■ DOCUMENTO DE ORIGEM ■

-------

Entretanto, a relevância da comunidade para a população do nosso estado restringe-se à dramatização bicentenária, protagonizada entre mouros e cristãos, a qual é encenada a céu aberto e ocorre no mês de julho, de 16 a 28, sob o nome festa de São Tiago.11 Mesmo que os(as) mazaganenses realizem um conjunto de outras festas santorais ao longo do ano, igualmente centenárias, e que mantenham inúmeras práticas sociais, hábitos, costumes, tradições e crenças culturais/religiosas como repertório de tais festas preservados, o estudo revelou que o legado cultural e patrimonial da respectiva comunidade é praticamente desconhecido da sociedade amapaense, talvez por isso, seja negligenciado em sua relevância histórica e cultural e em seu potencial educativo, tendo em vista que tais conhecimentos ainda não foram incorporados ao currículo oficial das duas escolas públicas em funcionamento na comunidade, como reivindicam seus (as)moradores (as), por reconhecerem-nas como espaços estratégicos para a preservação da história, das culturas e conhecimentos locais, bem como para promover o reconhecimento de crianças e jovens acerca da relevância da comunidade como território museal a céu aberto, no qual a população local e os visitantes poderão aprender, por exemplo, que o distrito de Mazagão Velho, em sendo uma cidade histórica, está repleto de memórias, lembranças, imagens, orgulho, sofrimento, conquista e competência dessa população que formou a comunidade mazaganense, bem ali no extremo Norte do Brasil, na Amazônia amapaense, às margens do rio Mutuacá como ressaltaram-nos as nossas fontes orais:

Olha, é tudo o que a gente herdou dos nossos antepassados e que eles deixaram pra nós, né. Até o tipo de nossa dança do Marabaixo, o próprio Vominê da festa de São Tiago, o batuque de Nossa Senhora da Piedade que a gente dança; as bebidas feitas por nós mesmos, a gengibirra, os materiais que nós temos também, os tambores, pra mim é isso. (José Jacarandá de Brito, 64 anos, 01/08/2020).

São as nossas coisas que a gente tem aqui, patrimônio de coisas antigas. Na minha visão, é isso, são as igrejas, o rio Mutuacá, as ruínas da igreja, tudo é o patrimônio cultural (Faustina Silva da Fonseca, 66 anos, 30/07/2020) (informações verbais).

-------

■ O QUE FAZER ■
1 – Transcreva o trecho do texto sobre Mazagão Velho que vai de "São as nossas" até "30/07/2020) (informações verbais).", incluindo essas palavras.
2 – Diga se cada afirmação concorda com o texto sobre Mazagão Velho, respondendo sim ou não e citando literalmente as palavras do texto que decidem: (a) a festa de São Tiago acontece de 16 a 28 de julho; (b) os conhecimentos da comunidade já fazem parte do currículo oficial das escolas públicas locais; (c) Faustina Silva da Fonseca inclui o rio Mutuacá no patrimônio cultural.
As linhas não têm relação com o texto sobre Mazagão Velho.

Registros armazenados
-------

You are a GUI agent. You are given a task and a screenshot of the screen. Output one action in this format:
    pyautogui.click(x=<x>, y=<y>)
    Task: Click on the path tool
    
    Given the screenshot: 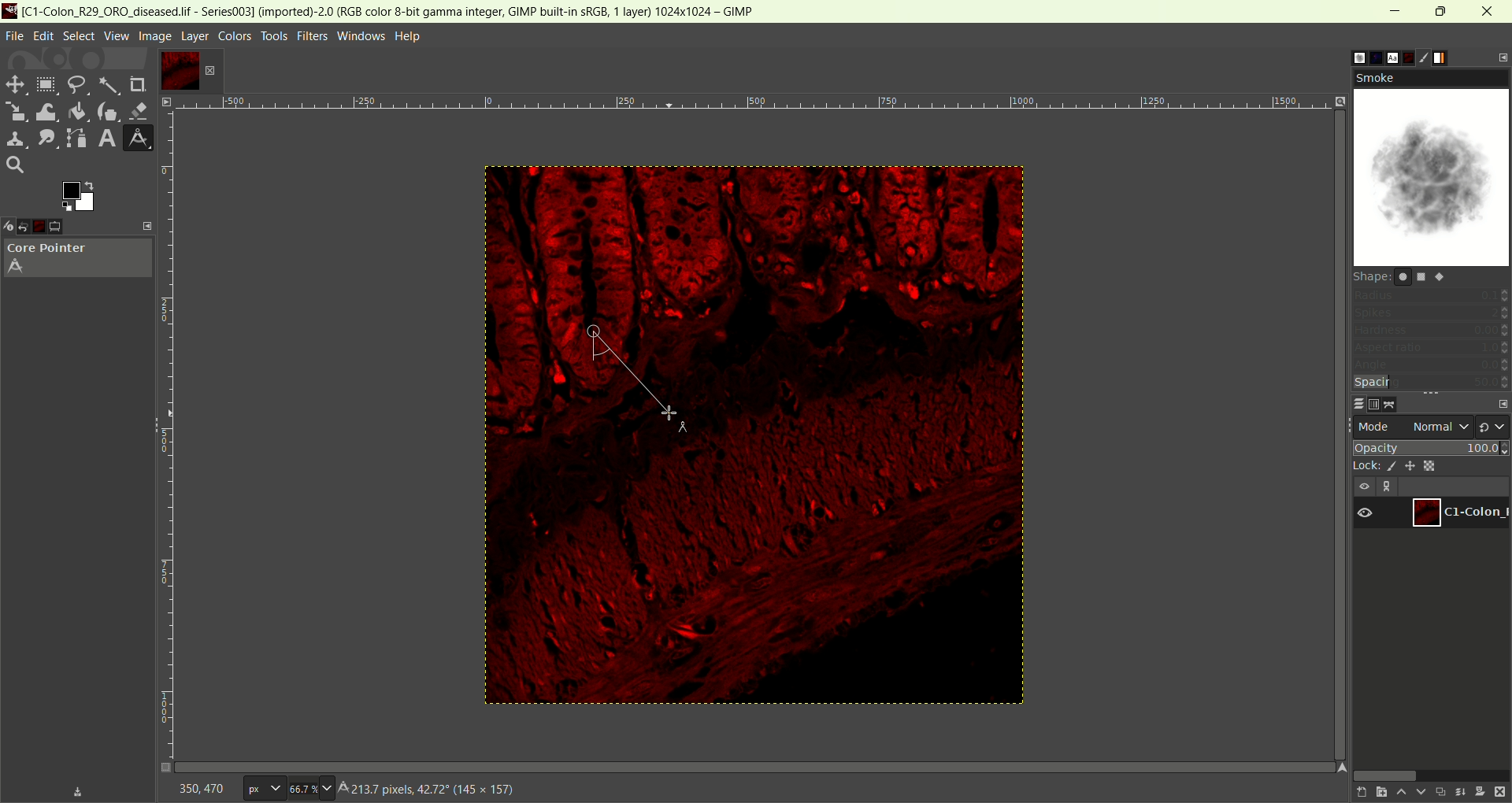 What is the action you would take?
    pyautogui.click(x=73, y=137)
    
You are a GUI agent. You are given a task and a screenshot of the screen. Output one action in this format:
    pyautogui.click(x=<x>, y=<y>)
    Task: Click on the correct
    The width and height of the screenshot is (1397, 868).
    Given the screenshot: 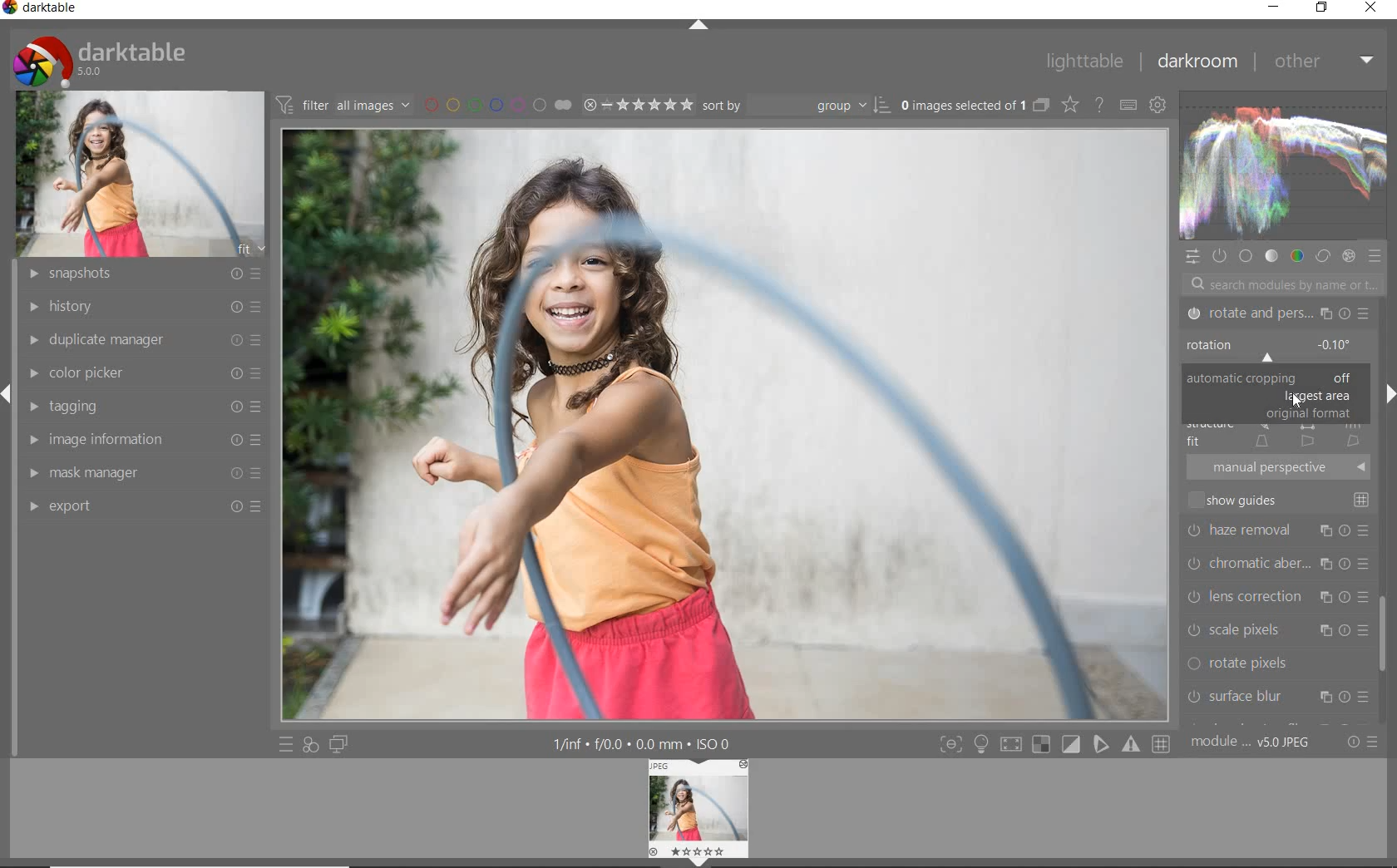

-------

■ RESULTADOS DAS TAREFAS ■
1 –
São as nossas coisas que a gente tem aqui, patrimônio de coisas antigas. Na minha visão, é isso, são as igrejas, o rio Mutuacá, as ruínas da igreja, tudo é o patrimônio cultural (Faustina Silva da Fonseca, 66 anos, 30/07/2020) (informações verbais).

2 –
(a) Sim: "ocorre no mês de julho, de 16 a 28".
(b) Não: "tais conhecimentos ainda não foram incorporados ao currículo oficial das duas escolas públicas em funcionamento na comunidade".
(c) Sim: "as igrejas, o rio Mutuacá, as ruínas da igreja, tudo é o patrimônio cultural".